Versammlung der Kinder…

Auf heute Sonntagnachmittag um 14.00 Uhr hatten wir eine Versammlung in der Schulhalle mit allen Kindern angesagt und eine Stunde später waren wir dann einigermassen komplett. Die Kinder hatten einige Darbietungen für uns vorbereitet und eröffneten die Zusammenkunft mit einem Gebet und einer Tanzvorführung. Dann waren wir Dirk und ich mit unserer Rede an der Reihe.

Die Neuigkeiten mit denen wir hier konfrontiert wurden, waren von durchmischter Natur!

Die Prioritäten sind hier etwas anders gelagert, denn die Eltern sind zum Teil Analphabeten und mit dem täglichen Überlebenskampf beschäftigt. Mangels eigener Bildung können sie die Kinder weder in schulischen Angelegenheiten unterstützen noch fördern und somit werden sie sich selber überlassen. Wer ums Überleben kämpfen muss, ist zum Teil auf die Mitarbeit der Kinder angewiesen und somit wird die Schulbildung vernachlässigt.

Sinn der Rede war es eine „Message“ an die Kinder zu senden. Vor allem wollten wir die Wichtigkeit einer Schulbildung aufzeigen und haben sie an ehemalige Kinder aus der Nachbarschaft erinnert, die jetzt z.B. Sport-, Englisch- und Mathematiklehrer/innen, Krankenschwestern, Manager, Flugzeugelektroniker, usw. sind. Um somit an ihre Eigenverantwortung zu appellieren und aufzuzeigen, was alles möglich ist mit einer guten Bildung. Wir können sie zwar finanziell unterstützen, aber was nützt es wenn sie die Schule schwänzen oder einfach kein Interesse daran zeigen, weil sie den Sinn und die Welt die sich ihnen eröffnen kann noch nicht erkennen. Verallgemeinern kann man dies natürlich nicht, es gibt auch Eltern die sehr interessiert sind an den schulischen Pflichten ihrer Kinder.

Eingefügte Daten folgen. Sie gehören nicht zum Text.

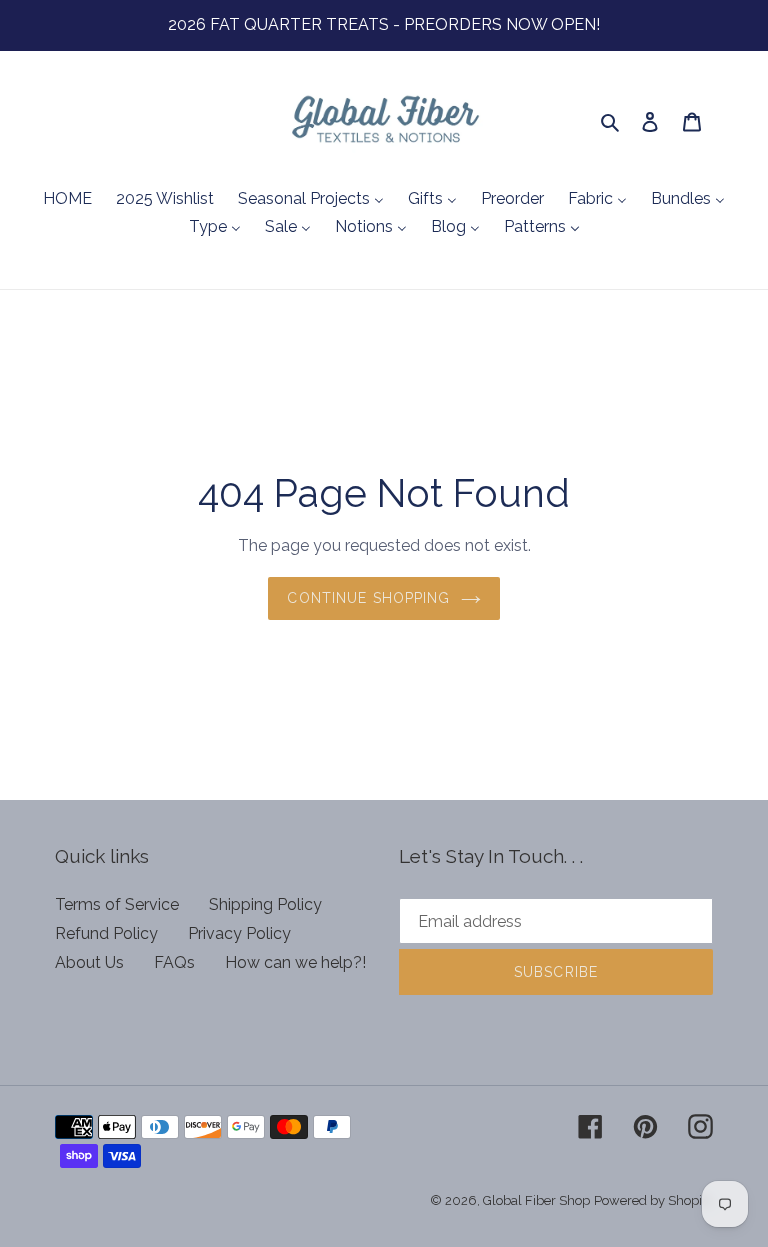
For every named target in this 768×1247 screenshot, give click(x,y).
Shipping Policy (265, 904)
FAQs (174, 962)
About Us (89, 962)
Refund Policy (106, 933)
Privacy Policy (239, 933)
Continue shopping (368, 598)
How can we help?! (295, 962)
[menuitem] (67, 200)
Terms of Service (117, 904)
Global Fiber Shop (536, 1200)
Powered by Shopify (653, 1200)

Das ganze musste von Sr. Sunitha von Englisch in Kannada übersetzt werden. In Kannada sind Sätze mindestens 2-3 Mal länger als in Englisch, denn z.B. muss ein bestimmtes Wort mit mehreren Sätzen umschrieben werden, da es dies in ihrer Sprache gar nicht gibt.

Nachher führten die Kinder uns ein paar Tänze und Theaterstücke auf, letztere waren sehr lustig und wir haben herzhaft gelacht. Nun war es entlich soweit und die Kinderaugen glänzten schon, denn sie wussten, dass sie jetzt ihr Geschenk bekommen würden. Dies war eine kleine logistische Herausforderung, denn wir wollten nicht nur die Geschenke verteilen, sondern auch noch von jedem Kind ein aktuelles Foto aufnehmen und am Schluss noch alle beisammen haben um ein Gruppenfoto zu machen.